Show me the solution

R

hmcol <- colorRampPalette(brewer.pal(9, "GnBu"))(100)
month = format( sampleInfo$date, "%m")
rv <- rowVars(geneExpression)
idx <- order(-rv)[1:25]
cols <- palette(brewer.pal(8, "Dark2"))[as.fumeric(as.character(sampleInfo$group))]
# Compute the heatmap using the intensity of the gene expressions to color
# the graph. We are using the months of acquisition of the samples as the
# columns in our plot, so we can see how the samples arrange according to the date.
heatmap.2(geneExpression[idx,], 
          trace = 'none', labRow = geneAnnotation[idx,]$CHR,
          col = hmcol, labCol = month,
          ColSideColors = cols)

The correct answer is C: A group of chrY genes are higher in group 0 and appear to drive the clustering. Within those clusters there appears to be clustering by month. Answer A is wrong because if the data were generated by norm, the color distribution of the heatmap would be entirely random. Answer B is wrong because the colors in the row chr1 are more or less the same except for one column (one sample). Answer D is wrong chrY genes are higher in June, not October.

Challenge

Exercise 5

Create a large dataset of random data that is completely independent of sampleInfo$group like this:

R

set.seed(17)
m = nrow(geneExpression) 
n = ncol(geneExpression) 
x = matrix(rnorm(m * n), m, n) 
g = factor(sampleInfo$g)

Create two heatmaps with these data. Show the group g either with labels or colors. First, take the 50 genes with smallest p-values obtained with rowttests. Then, take the 50 genes with largest standard deviations. Which of the following statements is true?
A) There is no relationship between g and x, but with 8,793 tests some will appear significant by chance. Selecting genes with the t-test gives us a deceiving result.
B) These two techniques produced similar heatmaps.
C) Selecting genes with the t-test is a better technique since it permits us to detect the two groups. It appears to find hidden signals.
D) The genes with the largest standard deviation add variability to the plot and do not let us find the differences between the two groups.

Show me the solution

R

library(genefilter)
# p-value
# Perform a t-test on the expression of each gene to determine if they have
# an effect different from 0.
pvals <- rowttests(x, g)$p.value
# Select the top 50 genes that show the most statistical significance of their
# expression, obtained by the t-tests.
idx <- order(pvals)[1:50]
cols <- palette(brewer.pal(8, "Dark2"))[as.fumeric(as.character(sampleInfo$g))]
heatmap.2(x[idx,], 
          trace = 'none', labRow = geneAnnotation[idx,]$CHR,
          col = hmcol, labCol = month,
          ColSideColors = cols)
# std dev
# Compute the standard deviation of the expression of each gene.
sds <- rowSds(x,g)
# Select the top 50 genes that show a higher variance of their expression
# acoss all the samples.
idx <- order(-sds)[1:50]
cols <- palette(brewer.pal(8, "Dark2"))[as.fumeric(as.character(sampleInfo$g))]
heatmap.2(x[idx,], 
          trace = 'none', labRow = geneAnnotation[idx,]$CHR,
          col = hmcol, labCol = month,
          ColSideColors = cols)

The answer is A: There is no relationship between g and x, but with 8,793 tests some will appear significant by chance. Selecting genes with the t-test gives us a deceiving result.

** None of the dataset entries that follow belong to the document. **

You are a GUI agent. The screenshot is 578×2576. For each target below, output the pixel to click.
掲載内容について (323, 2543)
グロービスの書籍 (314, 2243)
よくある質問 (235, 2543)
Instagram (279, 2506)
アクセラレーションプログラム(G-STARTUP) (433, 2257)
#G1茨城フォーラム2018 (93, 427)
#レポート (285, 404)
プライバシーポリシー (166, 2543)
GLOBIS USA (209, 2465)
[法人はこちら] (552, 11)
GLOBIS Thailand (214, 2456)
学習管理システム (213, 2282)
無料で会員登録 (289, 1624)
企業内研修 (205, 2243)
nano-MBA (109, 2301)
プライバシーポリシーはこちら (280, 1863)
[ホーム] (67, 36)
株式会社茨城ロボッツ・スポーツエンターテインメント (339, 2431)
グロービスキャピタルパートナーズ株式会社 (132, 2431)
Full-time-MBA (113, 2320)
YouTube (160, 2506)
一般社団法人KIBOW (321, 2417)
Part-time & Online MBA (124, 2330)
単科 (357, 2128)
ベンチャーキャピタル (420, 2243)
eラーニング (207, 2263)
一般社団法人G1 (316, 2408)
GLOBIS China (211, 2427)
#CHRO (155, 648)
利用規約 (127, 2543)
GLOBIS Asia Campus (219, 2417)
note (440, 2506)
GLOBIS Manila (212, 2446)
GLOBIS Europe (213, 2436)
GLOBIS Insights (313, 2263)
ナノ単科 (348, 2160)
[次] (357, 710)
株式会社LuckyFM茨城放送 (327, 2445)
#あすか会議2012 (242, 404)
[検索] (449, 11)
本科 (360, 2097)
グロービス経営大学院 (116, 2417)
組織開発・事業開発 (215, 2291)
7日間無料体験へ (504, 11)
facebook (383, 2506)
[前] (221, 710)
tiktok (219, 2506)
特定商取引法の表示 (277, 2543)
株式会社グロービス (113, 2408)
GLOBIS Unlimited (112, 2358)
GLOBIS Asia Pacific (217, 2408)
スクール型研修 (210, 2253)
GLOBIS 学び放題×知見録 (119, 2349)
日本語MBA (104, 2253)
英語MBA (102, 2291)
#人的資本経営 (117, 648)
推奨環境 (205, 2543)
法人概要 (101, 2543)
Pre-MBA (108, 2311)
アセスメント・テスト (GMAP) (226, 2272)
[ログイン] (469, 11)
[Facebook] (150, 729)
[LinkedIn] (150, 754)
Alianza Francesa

Recall that we have already selected smallest p-values from a dataset in which the null hypothesis is true. Therefore, we can see clusters that indicate that there is a significant difference between sample groups. However, this significance is not real because we know that the null hypothesis is true.

Key Points

We can use Euclidean distance to define the dissimilarity between samples.
We can also use other metrics according to the prior knowledge we have from our data.